Members of a White House-appointed committee tasked with reassessing NASA’s human spaceflight plans voiced disagreement Oct. 8 about how safety should be factored into the group’s forthcoming ranking of space exploration options in the post-shuttle era.

The panel, led by former Lockheed Martin chief Norm Augustine, held a public teleconference in which panelist Bohdan “Bo” Bejmuk argued in favor of ranking the five options according to vehicle safety. Bejmuk said the metric would give NASA’s planned Ares 1 rocket a leg up versus other launch vehicle options laid out by the panel in an interim report released in September. The panel’s final report is expected in mid-October.

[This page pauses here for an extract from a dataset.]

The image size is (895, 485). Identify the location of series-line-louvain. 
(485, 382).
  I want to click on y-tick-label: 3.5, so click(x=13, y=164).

Fellow panelist Wanda Austin, president and chief executive of Los Angeles-based Aerospace Corp., said the safety of each option had been scored according to mission destination — low Earth orbit, the Moon or beyond — rather than the hardware used to get there.

“Part of the challenge we have is for vehicles that have not flown,” such as Ares 1, Austin said. “Trying to make a safety assessment is, in the area of risk, probably a difficult thing for us to do.”

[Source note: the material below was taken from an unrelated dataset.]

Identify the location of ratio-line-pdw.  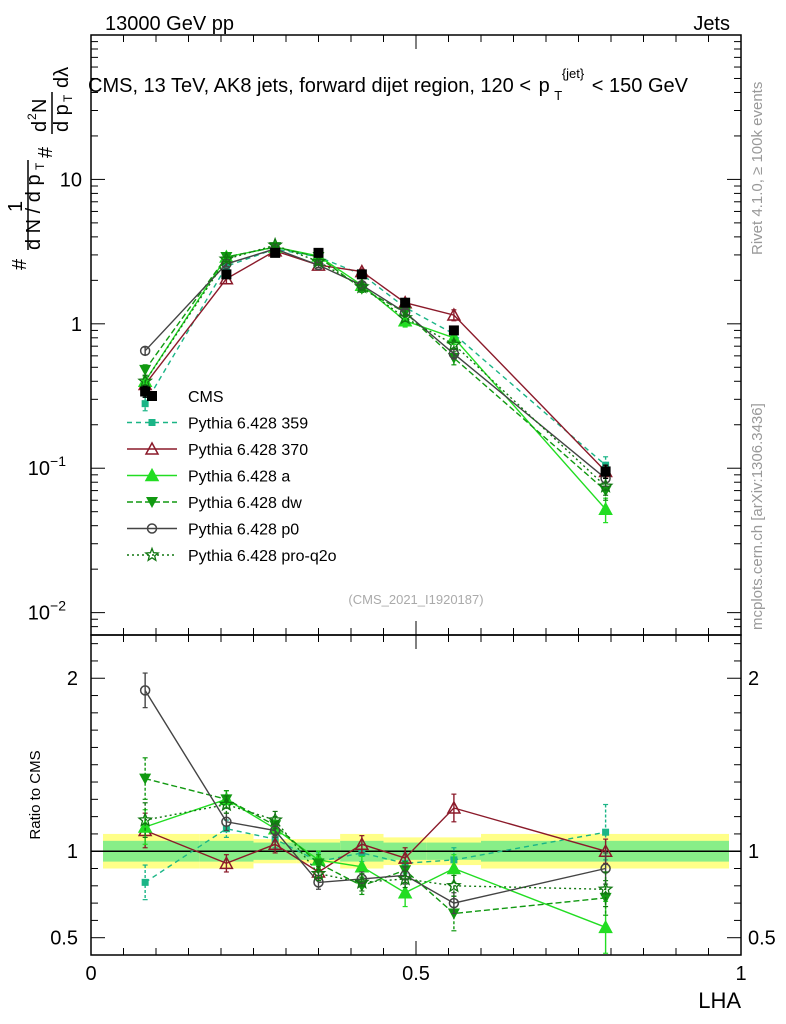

Augustine agreed, saying Bejmuk’s proposed eleventh-hour change would be “very inconsistent with how we’ve rated everything else” in terms of safety. Augustine suggested including language in the panel’s final report stating that launch vehicles based on simple, solid-rocket boosters, including Ares 1, are safer than those based on liquid engines.

Bejmuk said he could live with the change, but added that “participation of a simpler rocket should be a positive from the point of view of mission safety. I’m not sure our rating system recognizes that.”